At groundcover we use AI all the time. We use it to write code and also to review it. One of our engineers even built a utility that uses AI to create pull requests automatically. It reads the ticket, checks the Figma file, and builds a PR that already follows our conventions. The engineer just reviews the last few lines.

But you still have to be accountable for what gets shipped. And that’s the hard part. You can’t always read all the code anymore. Sometimes it’s not even practical. So you start thinking: Does this code matter? Is it on a critical path? Can it break something important?

That’s how we started treating code reviews. For simple libraries or utilities, maybe you don’t read the code at all. For something that runs inside the sensor, where performance and memory really matter, you have to check every line.

The Problem with Trusting AI

AI is great, but it’s not deterministic. It’s statistical. It can make things up. It can write logs that never existed or forget to rename a variable. So you can’t just trust it.

I don’t rely on logs written by AI, or even markdowns or comments. If you want to use AI, you have to accept that it will fail sometimes. That means you need guardrails that don’t rely on the AI’s own output. Guardrails that are deterministic.

Tests are good for that. They don’t lie. Most of the time. Linters are good too. But I think we need smarter ones. Linters that can check for complexity, conventions, and even architectural patterns. Things that matter when you have a lot of generated code.

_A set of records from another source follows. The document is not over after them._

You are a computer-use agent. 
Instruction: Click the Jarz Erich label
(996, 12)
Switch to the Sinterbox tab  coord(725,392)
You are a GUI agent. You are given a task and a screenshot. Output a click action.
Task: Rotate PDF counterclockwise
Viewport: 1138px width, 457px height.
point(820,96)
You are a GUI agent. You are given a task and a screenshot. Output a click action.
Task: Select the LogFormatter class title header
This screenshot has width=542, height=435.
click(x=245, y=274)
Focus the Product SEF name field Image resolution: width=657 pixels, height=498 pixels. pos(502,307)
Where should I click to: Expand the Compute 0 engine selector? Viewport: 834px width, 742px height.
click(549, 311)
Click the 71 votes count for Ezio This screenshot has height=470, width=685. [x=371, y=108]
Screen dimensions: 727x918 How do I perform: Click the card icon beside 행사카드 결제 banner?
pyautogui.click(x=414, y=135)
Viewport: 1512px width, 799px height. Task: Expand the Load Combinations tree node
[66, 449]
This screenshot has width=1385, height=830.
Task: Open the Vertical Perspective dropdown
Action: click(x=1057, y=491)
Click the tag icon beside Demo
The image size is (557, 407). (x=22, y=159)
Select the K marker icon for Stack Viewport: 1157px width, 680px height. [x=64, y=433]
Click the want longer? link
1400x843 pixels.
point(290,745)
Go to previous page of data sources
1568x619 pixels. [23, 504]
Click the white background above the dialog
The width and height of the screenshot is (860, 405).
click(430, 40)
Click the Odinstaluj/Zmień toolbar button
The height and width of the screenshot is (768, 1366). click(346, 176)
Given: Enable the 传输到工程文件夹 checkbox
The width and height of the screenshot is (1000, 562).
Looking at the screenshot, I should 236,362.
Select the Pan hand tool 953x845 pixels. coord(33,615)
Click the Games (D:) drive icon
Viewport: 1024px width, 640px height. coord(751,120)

Observability Tells the Truth

This is where observability becomes part of code review. We use eBPF, which runs inside the kernel, to see what the system actually does. It’s the ground truth. eBPF doesn’t depend on your code. It doesn’t care what logs you wrote. It just tells you what happened.

We even started instrumenting our test environments with it. You can run tests, collect the traces, and feed them back to the AI. It creates a loop based on reality. That’s how you make sure your system behaves as intended, not as described.

Deterministic Guardrails for the AI Era

I think the next step for engineering is adding new stages to continuous integration (CI). We need verification that’s not only static but behavioral. Smarter linters. Deterministic truth checks. Things that make sure what we ship actually behaves as expected.

At the end of the day, when something breaks at 3 a.m., the AI won’t fix it for you. It’s still your responsibility. That’s why everything we build is focused on getting to that deterministic truth. eBPF gives us the foundation for it.

AI can help us move faster than ever. But if we want to trust what we ship, we have to make verification deterministic.